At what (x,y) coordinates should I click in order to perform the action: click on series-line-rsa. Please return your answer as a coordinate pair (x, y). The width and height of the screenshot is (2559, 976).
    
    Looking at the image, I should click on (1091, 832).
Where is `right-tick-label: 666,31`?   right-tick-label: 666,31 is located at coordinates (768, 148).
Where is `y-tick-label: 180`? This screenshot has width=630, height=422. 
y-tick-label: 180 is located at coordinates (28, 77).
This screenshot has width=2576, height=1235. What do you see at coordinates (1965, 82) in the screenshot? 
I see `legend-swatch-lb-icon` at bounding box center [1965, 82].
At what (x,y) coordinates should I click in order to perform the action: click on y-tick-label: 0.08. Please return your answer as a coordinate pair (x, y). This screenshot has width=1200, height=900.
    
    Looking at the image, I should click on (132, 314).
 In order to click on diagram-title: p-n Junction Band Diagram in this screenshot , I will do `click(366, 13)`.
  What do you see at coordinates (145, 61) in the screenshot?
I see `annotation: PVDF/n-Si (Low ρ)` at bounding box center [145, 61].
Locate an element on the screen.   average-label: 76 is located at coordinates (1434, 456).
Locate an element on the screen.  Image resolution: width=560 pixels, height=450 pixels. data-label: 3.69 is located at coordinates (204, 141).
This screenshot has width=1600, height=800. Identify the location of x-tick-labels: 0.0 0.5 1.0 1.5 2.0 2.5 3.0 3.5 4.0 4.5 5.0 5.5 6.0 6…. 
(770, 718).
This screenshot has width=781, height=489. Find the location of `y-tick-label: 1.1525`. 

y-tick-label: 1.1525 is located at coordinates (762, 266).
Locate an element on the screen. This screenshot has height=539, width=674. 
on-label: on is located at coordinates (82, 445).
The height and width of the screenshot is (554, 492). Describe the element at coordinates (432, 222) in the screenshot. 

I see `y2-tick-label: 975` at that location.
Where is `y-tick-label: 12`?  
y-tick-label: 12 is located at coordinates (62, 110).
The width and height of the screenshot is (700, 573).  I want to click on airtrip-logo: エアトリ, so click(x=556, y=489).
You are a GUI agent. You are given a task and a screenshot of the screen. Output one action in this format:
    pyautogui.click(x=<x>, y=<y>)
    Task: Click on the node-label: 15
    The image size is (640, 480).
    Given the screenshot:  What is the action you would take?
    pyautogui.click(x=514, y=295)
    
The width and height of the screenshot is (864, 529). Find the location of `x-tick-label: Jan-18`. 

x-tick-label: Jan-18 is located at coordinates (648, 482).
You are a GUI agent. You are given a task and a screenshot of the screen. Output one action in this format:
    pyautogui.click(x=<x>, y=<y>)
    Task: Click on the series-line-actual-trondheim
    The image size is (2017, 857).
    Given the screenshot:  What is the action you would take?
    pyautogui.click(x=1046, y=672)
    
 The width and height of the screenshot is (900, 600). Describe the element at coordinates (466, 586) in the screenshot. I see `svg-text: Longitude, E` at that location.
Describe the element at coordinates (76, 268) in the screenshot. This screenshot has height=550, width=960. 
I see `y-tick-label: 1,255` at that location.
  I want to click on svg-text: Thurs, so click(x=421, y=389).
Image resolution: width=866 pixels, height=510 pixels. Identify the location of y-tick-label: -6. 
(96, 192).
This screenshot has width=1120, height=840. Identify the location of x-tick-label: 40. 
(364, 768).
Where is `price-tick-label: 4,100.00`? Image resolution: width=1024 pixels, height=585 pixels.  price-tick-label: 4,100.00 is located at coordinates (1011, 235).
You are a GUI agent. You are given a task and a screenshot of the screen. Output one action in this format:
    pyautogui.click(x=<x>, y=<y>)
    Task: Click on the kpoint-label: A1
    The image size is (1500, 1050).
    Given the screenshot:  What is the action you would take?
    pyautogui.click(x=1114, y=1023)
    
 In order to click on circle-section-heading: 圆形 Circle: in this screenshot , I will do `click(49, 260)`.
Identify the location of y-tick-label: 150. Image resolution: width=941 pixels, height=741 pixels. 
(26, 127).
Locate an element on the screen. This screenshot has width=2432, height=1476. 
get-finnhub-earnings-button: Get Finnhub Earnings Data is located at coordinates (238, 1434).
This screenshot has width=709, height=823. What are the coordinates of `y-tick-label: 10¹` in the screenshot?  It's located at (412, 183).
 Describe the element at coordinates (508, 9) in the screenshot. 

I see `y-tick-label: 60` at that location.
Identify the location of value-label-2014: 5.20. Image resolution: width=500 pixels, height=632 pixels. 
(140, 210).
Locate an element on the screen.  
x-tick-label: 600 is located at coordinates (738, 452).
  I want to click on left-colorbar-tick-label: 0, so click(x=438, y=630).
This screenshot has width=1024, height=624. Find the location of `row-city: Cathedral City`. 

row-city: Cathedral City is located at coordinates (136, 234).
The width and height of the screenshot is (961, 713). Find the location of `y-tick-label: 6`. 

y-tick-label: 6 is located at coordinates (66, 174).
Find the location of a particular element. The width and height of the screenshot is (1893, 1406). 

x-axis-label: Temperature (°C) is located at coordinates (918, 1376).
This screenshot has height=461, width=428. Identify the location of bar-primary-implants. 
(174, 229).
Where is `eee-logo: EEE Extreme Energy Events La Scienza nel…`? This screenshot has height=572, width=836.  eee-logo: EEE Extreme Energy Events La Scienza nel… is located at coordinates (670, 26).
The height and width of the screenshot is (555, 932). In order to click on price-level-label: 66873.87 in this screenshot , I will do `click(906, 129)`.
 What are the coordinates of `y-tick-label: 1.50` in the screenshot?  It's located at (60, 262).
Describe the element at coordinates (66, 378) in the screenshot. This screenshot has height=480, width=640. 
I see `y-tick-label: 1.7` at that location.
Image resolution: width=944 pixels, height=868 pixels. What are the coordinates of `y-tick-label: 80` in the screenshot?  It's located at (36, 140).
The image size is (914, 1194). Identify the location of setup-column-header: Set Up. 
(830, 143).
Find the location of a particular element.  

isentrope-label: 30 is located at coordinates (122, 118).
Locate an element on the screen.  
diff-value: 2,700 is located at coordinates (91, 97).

- Exercise details: Please reproduce all of the data above line for line, with no changes.

- Exercise solution:
At what (x,y) coordinates should I click in order to perform the action: click on series-line-rsa. Please return your answer as a coordinate pair (x, y). The width and height of the screenshot is (2559, 976).
    
    Looking at the image, I should click on (1091, 832).
Where is `right-tick-label: 666,31`?   right-tick-label: 666,31 is located at coordinates (768, 148).
Where is `y-tick-label: 180`? This screenshot has width=630, height=422. 
y-tick-label: 180 is located at coordinates (28, 77).
This screenshot has width=2576, height=1235. What do you see at coordinates (1965, 82) in the screenshot? 
I see `legend-swatch-lb-icon` at bounding box center [1965, 82].
At what (x,y) coordinates should I click in order to perform the action: click on y-tick-label: 0.08. Please return your answer as a coordinate pair (x, y). This screenshot has width=1200, height=900.
    
    Looking at the image, I should click on (132, 314).
 In order to click on diagram-title: p-n Junction Band Diagram in this screenshot , I will do `click(366, 13)`.
  What do you see at coordinates (145, 61) in the screenshot?
I see `annotation: PVDF/n-Si (Low ρ)` at bounding box center [145, 61].
Locate an element on the screen.   average-label: 76 is located at coordinates (1434, 456).
Locate an element on the screen.  Image resolution: width=560 pixels, height=450 pixels. data-label: 3.69 is located at coordinates (204, 141).
This screenshot has width=1600, height=800. Identify the location of x-tick-labels: 0.0 0.5 1.0 1.5 2.0 2.5 3.0 3.5 4.0 4.5 5.0 5.5 6.0 6…. 
(770, 718).
This screenshot has width=781, height=489. Find the location of `y-tick-label: 1.1525`. 

y-tick-label: 1.1525 is located at coordinates (762, 266).
Locate an element on the screen. This screenshot has height=539, width=674. 
on-label: on is located at coordinates (82, 445).
The height and width of the screenshot is (554, 492). Describe the element at coordinates (432, 222) in the screenshot. 

I see `y2-tick-label: 975` at that location.
Where is `y-tick-label: 12`?  
y-tick-label: 12 is located at coordinates (62, 110).
The width and height of the screenshot is (700, 573).  I want to click on airtrip-logo: エアトリ, so click(x=556, y=489).
You are a GUI agent. You are given a task and a screenshot of the screen. Output one action in this format:
    pyautogui.click(x=<x>, y=<y>)
    Task: Click on the node-label: 15
    The image size is (640, 480).
    Given the screenshot:  What is the action you would take?
    pyautogui.click(x=514, y=295)
    
The width and height of the screenshot is (864, 529). Find the location of `x-tick-label: Jan-18`. 

x-tick-label: Jan-18 is located at coordinates (648, 482).
You are a GUI agent. You are given a task and a screenshot of the screen. Output one action in this format:
    pyautogui.click(x=<x>, y=<y>)
    Task: Click on the series-line-actual-trondheim
    The image size is (2017, 857).
    Given the screenshot:  What is the action you would take?
    pyautogui.click(x=1046, y=672)
    
 The width and height of the screenshot is (900, 600). Describe the element at coordinates (466, 586) in the screenshot. I see `svg-text: Longitude, E` at that location.
Describe the element at coordinates (76, 268) in the screenshot. This screenshot has height=550, width=960. 
I see `y-tick-label: 1,255` at that location.
  I want to click on svg-text: Thurs, so click(x=421, y=389).
Image resolution: width=866 pixels, height=510 pixels. Identify the location of y-tick-label: -6. 
(96, 192).
This screenshot has width=1120, height=840. Identify the location of x-tick-label: 40. 
(364, 768).
Where is `price-tick-label: 4,100.00`? Image resolution: width=1024 pixels, height=585 pixels.  price-tick-label: 4,100.00 is located at coordinates (1011, 235).
You are a GUI agent. You are given a task and a screenshot of the screen. Output one action in this format:
    pyautogui.click(x=<x>, y=<y>)
    Task: Click on the kpoint-label: A1
    The image size is (1500, 1050).
    Given the screenshot:  What is the action you would take?
    pyautogui.click(x=1114, y=1023)
    
 In order to click on circle-section-heading: 圆形 Circle: in this screenshot , I will do `click(49, 260)`.
Identify the location of y-tick-label: 150. Image resolution: width=941 pixels, height=741 pixels. 
(26, 127).
Locate an element on the screen. This screenshot has width=2432, height=1476. 
get-finnhub-earnings-button: Get Finnhub Earnings Data is located at coordinates (238, 1434).
This screenshot has width=709, height=823. What are the coordinates of `y-tick-label: 10¹` in the screenshot?  It's located at (412, 183).
 Describe the element at coordinates (508, 9) in the screenshot. 

I see `y-tick-label: 60` at that location.
Identify the location of value-label-2014: 5.20. Image resolution: width=500 pixels, height=632 pixels. 
(140, 210).
Locate an element on the screen.  
x-tick-label: 600 is located at coordinates (738, 452).
  I want to click on left-colorbar-tick-label: 0, so click(x=438, y=630).
This screenshot has width=1024, height=624. Find the location of `row-city: Cathedral City`. 

row-city: Cathedral City is located at coordinates (136, 234).
The width and height of the screenshot is (961, 713). Find the location of `y-tick-label: 6`. 

y-tick-label: 6 is located at coordinates (66, 174).
Find the location of a particular element. The width and height of the screenshot is (1893, 1406). 

x-axis-label: Temperature (°C) is located at coordinates (918, 1376).
This screenshot has height=461, width=428. Identify the location of bar-primary-implants. 
(174, 229).
Where is `eee-logo: EEE Extreme Energy Events La Scienza nel…`? This screenshot has height=572, width=836.  eee-logo: EEE Extreme Energy Events La Scienza nel… is located at coordinates (670, 26).
The height and width of the screenshot is (555, 932). In order to click on price-level-label: 66873.87 in this screenshot , I will do `click(906, 129)`.
 What are the coordinates of `y-tick-label: 1.50` in the screenshot?  It's located at (60, 262).
Describe the element at coordinates (66, 378) in the screenshot. This screenshot has height=480, width=640. 
I see `y-tick-label: 1.7` at that location.
Image resolution: width=944 pixels, height=868 pixels. What are the coordinates of `y-tick-label: 80` in the screenshot?  It's located at (36, 140).
The image size is (914, 1194). Identify the location of setup-column-header: Set Up. 
(830, 143).
Find the location of a particular element.  

isentrope-label: 30 is located at coordinates (122, 118).
Locate an element on the screen.  
diff-value: 2,700 is located at coordinates (91, 97).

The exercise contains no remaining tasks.